» 問題文 A
本文から「神は全世界のキリストの教会を」で始まり「と信じているからであります。」で終わる箇所を、一字も変えずに再掲してください。
» 問題文 B
本文について、次の問いに答えてください。
(i) 冒頭に掲げられている二つの聖書箇所は何ですか。
(ii) 神は全世界の人々を何となるように招いておられると述べられていますか。
(iii) キリストの体に結ばれるということは、何に結ばれることだと述べられていますか。

» 本文
━━━━━━━━━━━━━━━━━━━━━━━━━━━━━━
貧しさの中に溢れる豊かさ

聖書:申命記12章8-12節, コリントの信徒への手紙二 8章1-7節

 神は全世界のキリストの教会を建てることを求めておられます。人はそれに対して、まず自分を立てなくてはいけない。自分の家族を立てなくてはいけない。自分の関係する地域、社会を立てなくてはいけない、と思うのではないでしょうか。もちろん、神は一人一人を生かし、その人の家族を生かし、地域、社会を生かすことをお考えになっておられないはずありませがありません。このことを、「もちろん!」と言うわたしたちは、神が全世界をお創りになり、すべてを平和の中に守ろうと望んでおられると信じているからであります。

その上で、なお、「全世界にキリストの教会を建てることは、神の御旨、望まれることである」と主張するのはなぜか、と申しますと、神は全世界の人々をキリストの体の肢となるように招いておられるからです。キリストの体に結ばれるということは、罪の赦しに結ばれる、ということです。人生を振り返ってみると、たとえ聖書にほめたたえられているイスラエルの王でさえも、多くの罪、咎、過ちを免れなかった。そのことを聖書は静かに、率直に語るのです。人が悔いても、取り返しのつかない過去を、人に代わって償って下さり、日々新たに罪赦されて生きることができるようにしてくださった方が、わたしたちの主イエス・キリストです。教会を建てるということは、キリストの体を建てることです。教会の一員となるということは、キリストの体のメンバー、肢体、部分となることです。それは、キリストの罪の赦しに結ばれることに他なりません。
━━━━━━━━━━━━━━━━━━━━━━━━━━━━━━
» 項目一覧
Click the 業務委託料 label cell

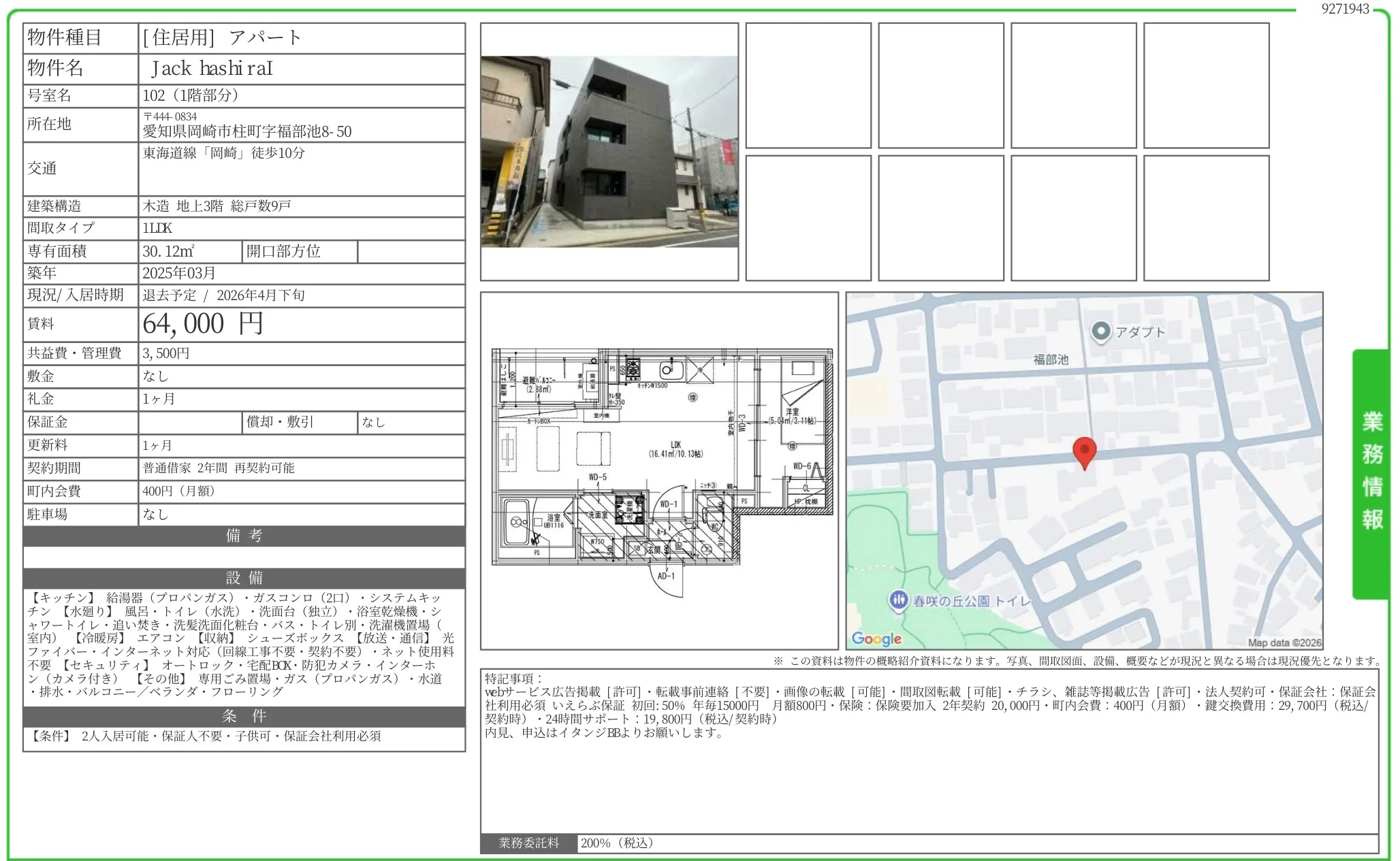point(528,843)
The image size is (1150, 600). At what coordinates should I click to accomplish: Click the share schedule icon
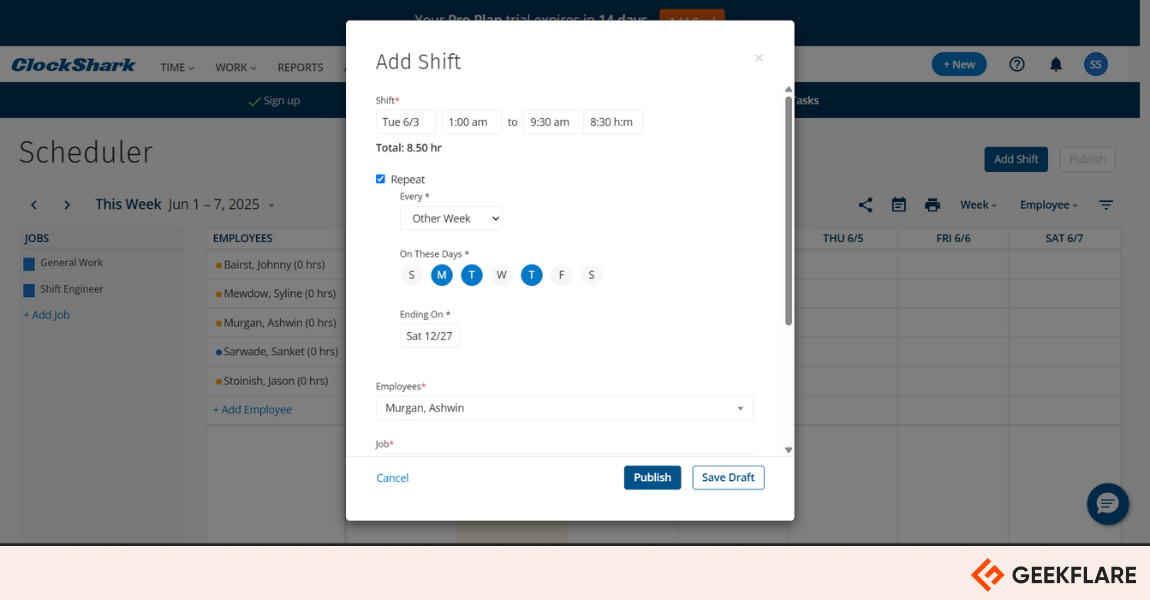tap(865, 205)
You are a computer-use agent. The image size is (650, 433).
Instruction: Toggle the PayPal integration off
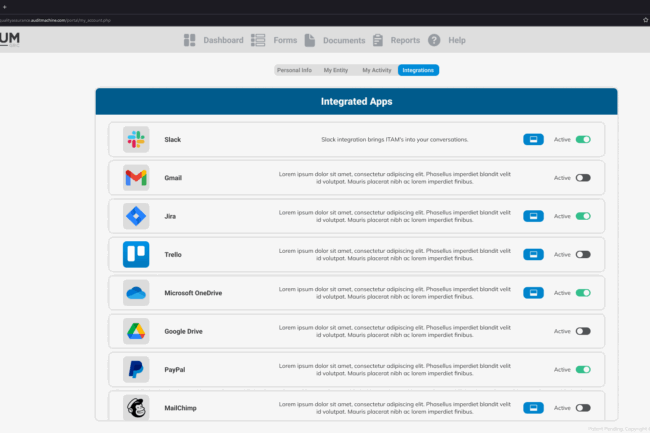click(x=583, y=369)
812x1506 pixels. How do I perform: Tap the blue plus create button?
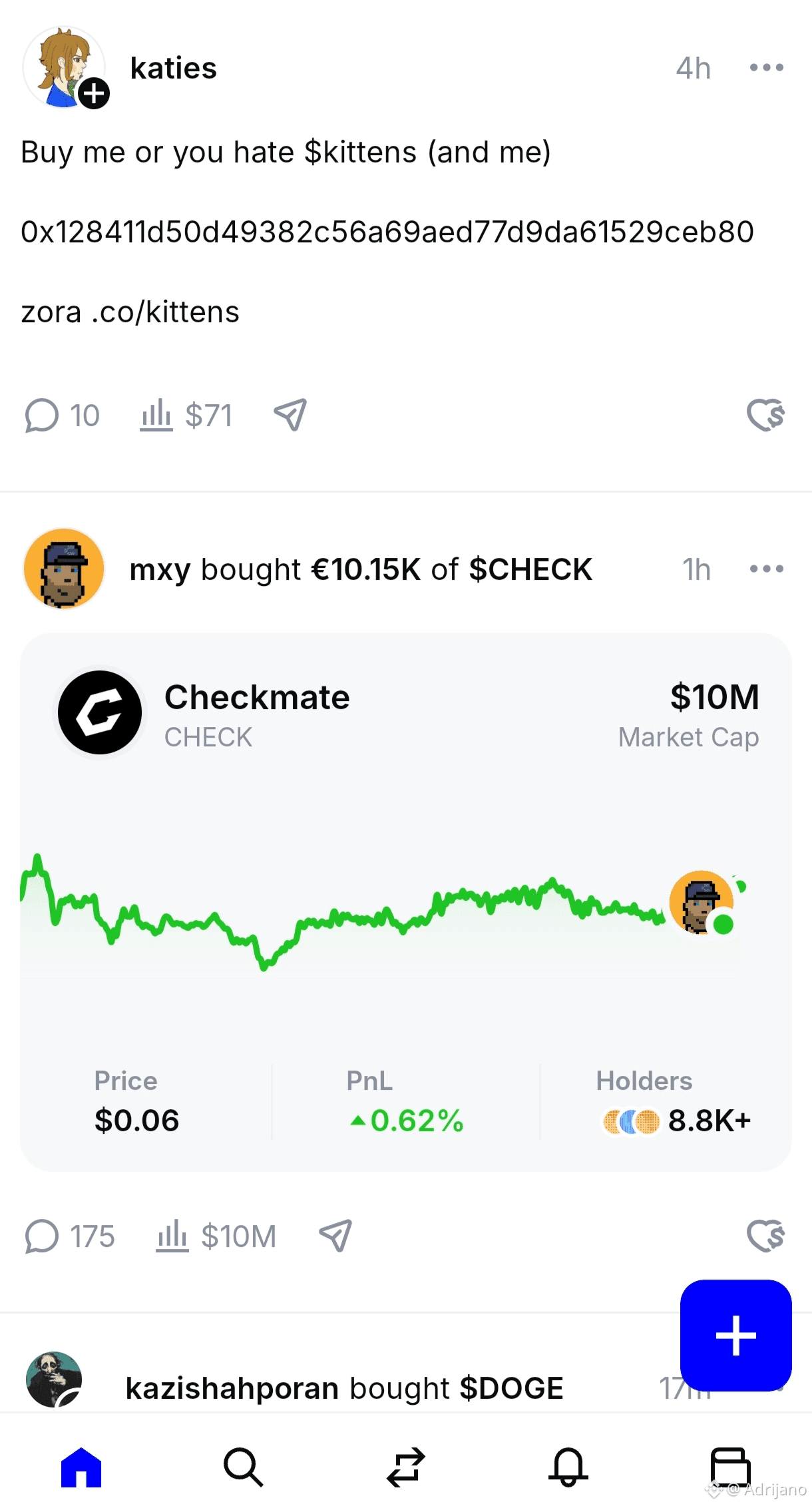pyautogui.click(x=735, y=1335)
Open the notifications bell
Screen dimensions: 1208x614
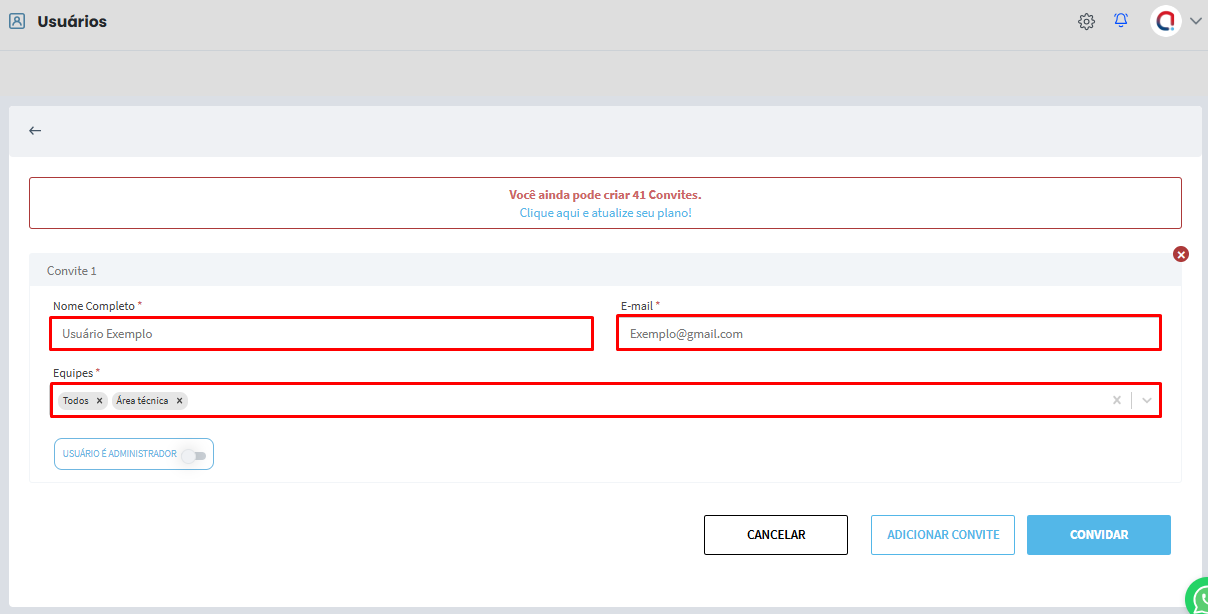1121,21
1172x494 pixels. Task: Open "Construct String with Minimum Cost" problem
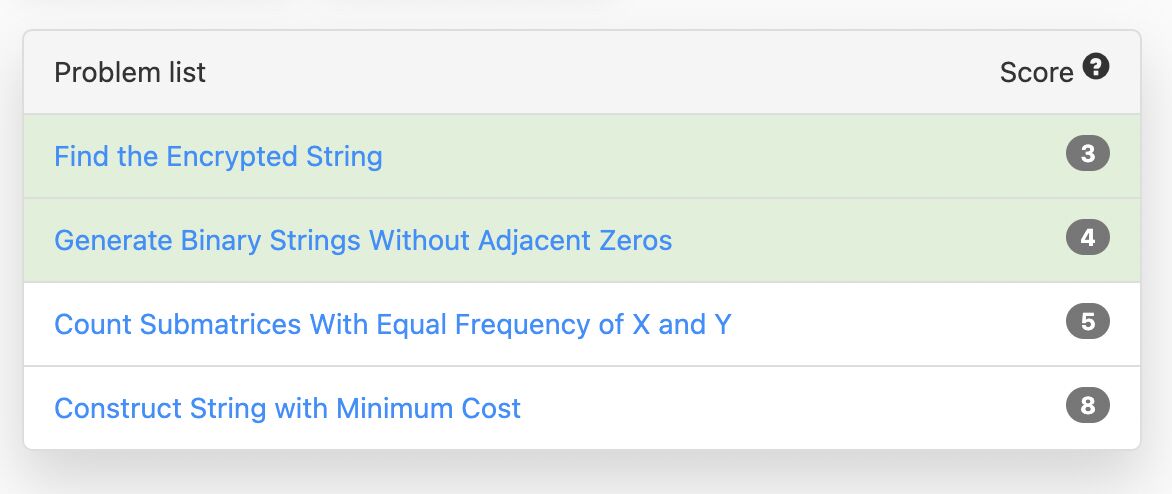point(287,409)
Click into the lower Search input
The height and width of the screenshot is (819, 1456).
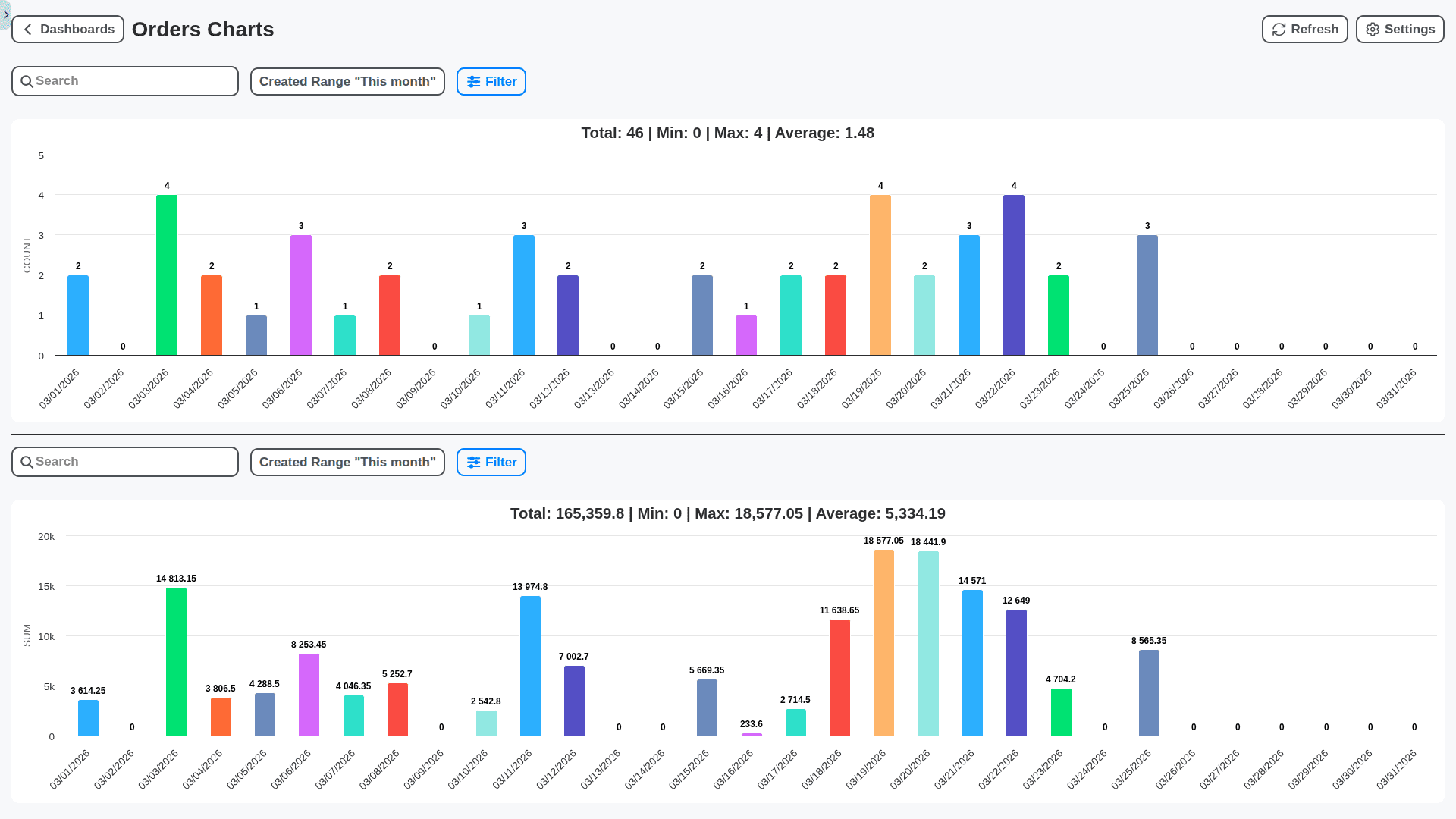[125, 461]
━━━━━━━━━━━━━━━━━━━━━━━━━━━━━━
» 解答 A
神は全世界のキリストの教会を建てることを求めておられます。人はそれに対して、まず自分を立てなくてはいけない。自分の家族を立てなくてはいけない。自分の関係する地域、社会を立てなくてはいけない、と思うのではないでしょうか。もちろん、神は一人一人を生かし、その人の家族を生かし、地域、社会を生かすことをお考えになっておられないはずありませがありません。このことを、「もちろん!」と言うわたしたちは、神が全世界をお創りになり、すべてを平和の中に守ろうと望んでおられると信じているからであります。

» 解答 B
(i) 申命記12章8-12節と、コリントの信徒への手紙二 8章1-7節です。
(ii) キリストの体の肢です。
(iii) 罪の赦しです。